Alarcón no estaba preparado para responder y lo hizo muy mal y burocráticamente, aunque sin agresividad, y su “explicación” sobre que los cielos se saturarían si todos viajasen fue ridícula, porque el problema es que algunos siempre viajan y la mayoría no lo hace nunca y, por consiguiente, hay que explicar por qué sucede eso. No se puede responder a una exigencia legítima de transparencia en nombre de la infalibilidad del aparato burocrático que el mismo Fidel Castro ha puesto más que en duda. Para empezar, hay cosas que se pueden resolver de inmediato: una información creíble y abierta, que dialogue con la sociedad, transparencia en la marcha de la economía y de los proyectos, fin a las discriminaciones (hoteles y playas exclusivos).
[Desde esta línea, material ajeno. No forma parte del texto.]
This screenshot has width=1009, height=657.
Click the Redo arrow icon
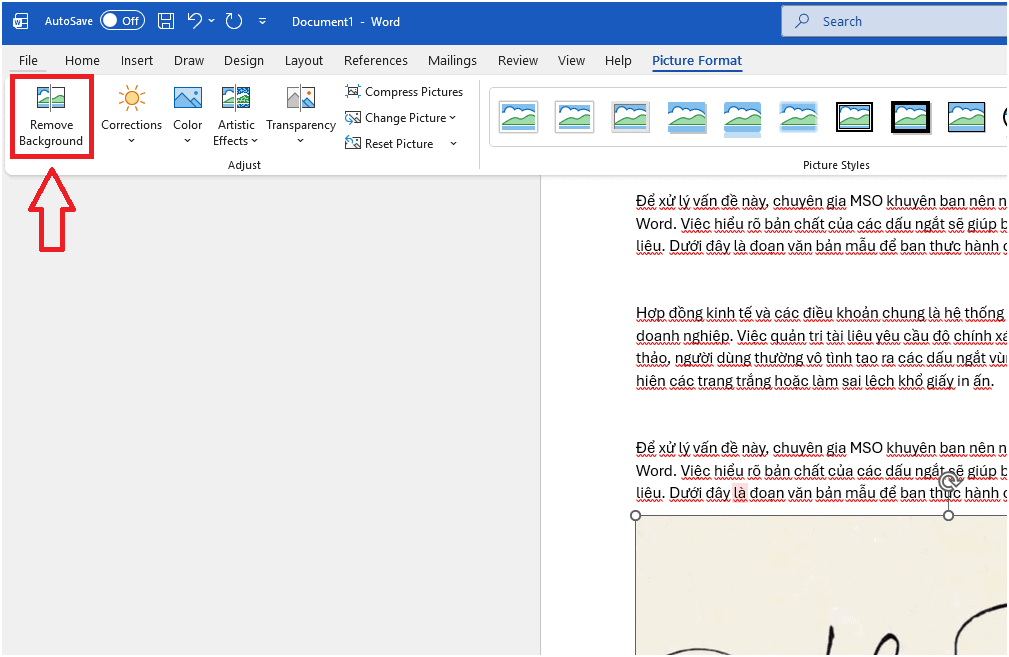point(233,21)
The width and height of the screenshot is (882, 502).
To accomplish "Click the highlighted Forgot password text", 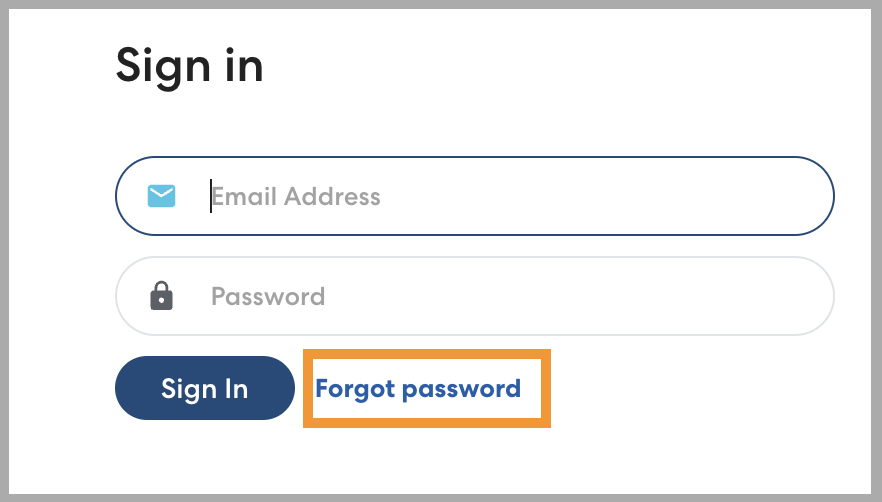I will coord(418,388).
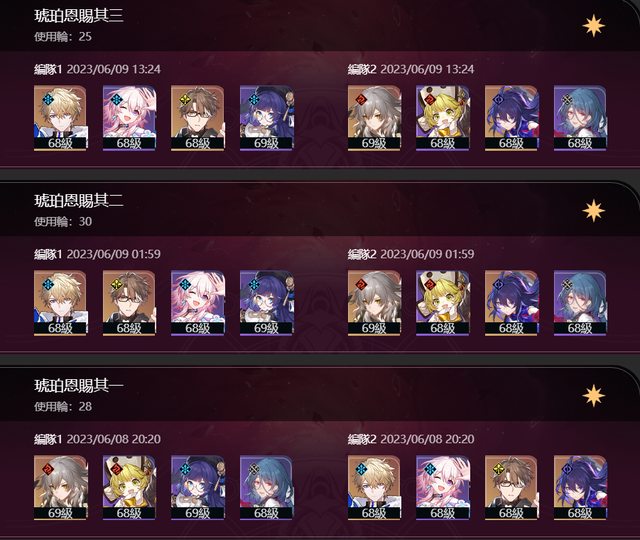Click quantum element icon on 琥珀恩賜其二 dark-blue-haired character
This screenshot has height=540, width=640.
coord(499,284)
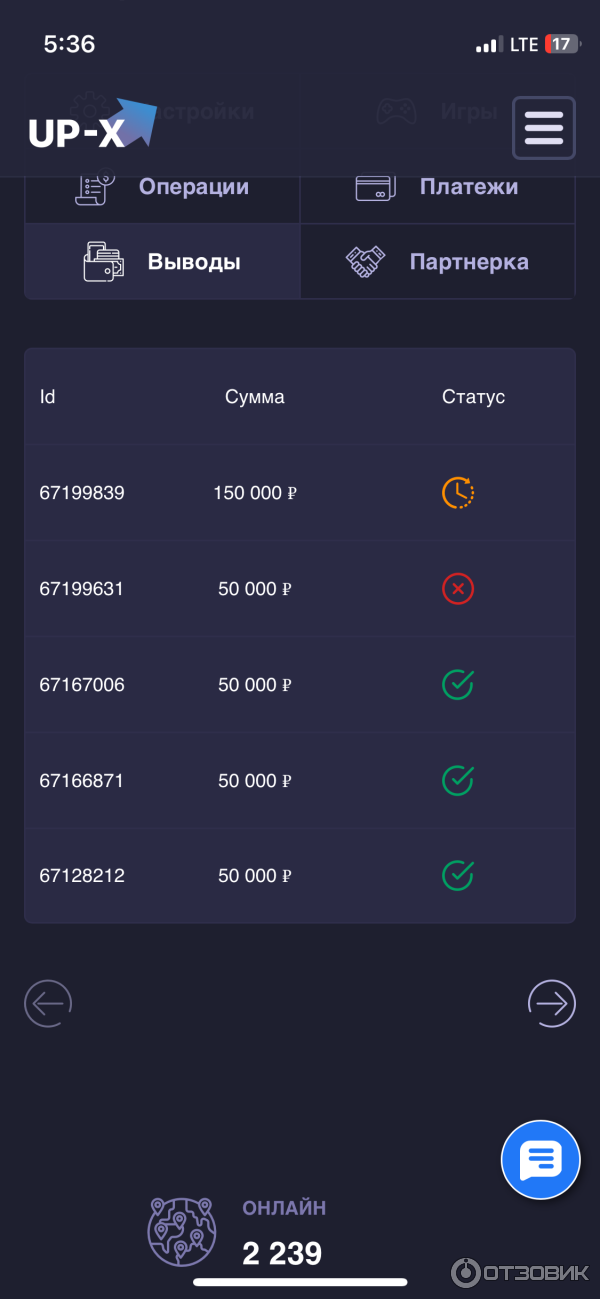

En Cuba, al problema generacional –la división entre la minoría anciana que vivió las atrocidades del capitalismo colonialista y es revolucionaria, y la mayoría de la población que sólo conoció la Cuba nacida en 1959, más los jóvenes que sólo conocieron la época que comenzó con el Periodo Especial– se une la división en la juventud misma. Esto es peligroso. Hay una base para el consenso: la mayoría de la población no quiere volver a ser colonia de Estados Unidos y, si no es socialista, es antimperialista. Pero no hay bases propositivas para un nuevo consenso, que sólo puede darse sobre una base autogestionaria, socialista, democrática, antiburocrática, teniendo como palanca principal la verdad sobre todo, tratando a la gente como adultos, no como sujetos de una dirección omnisciente y supuestamente infalible que trabaja por el bien de todos.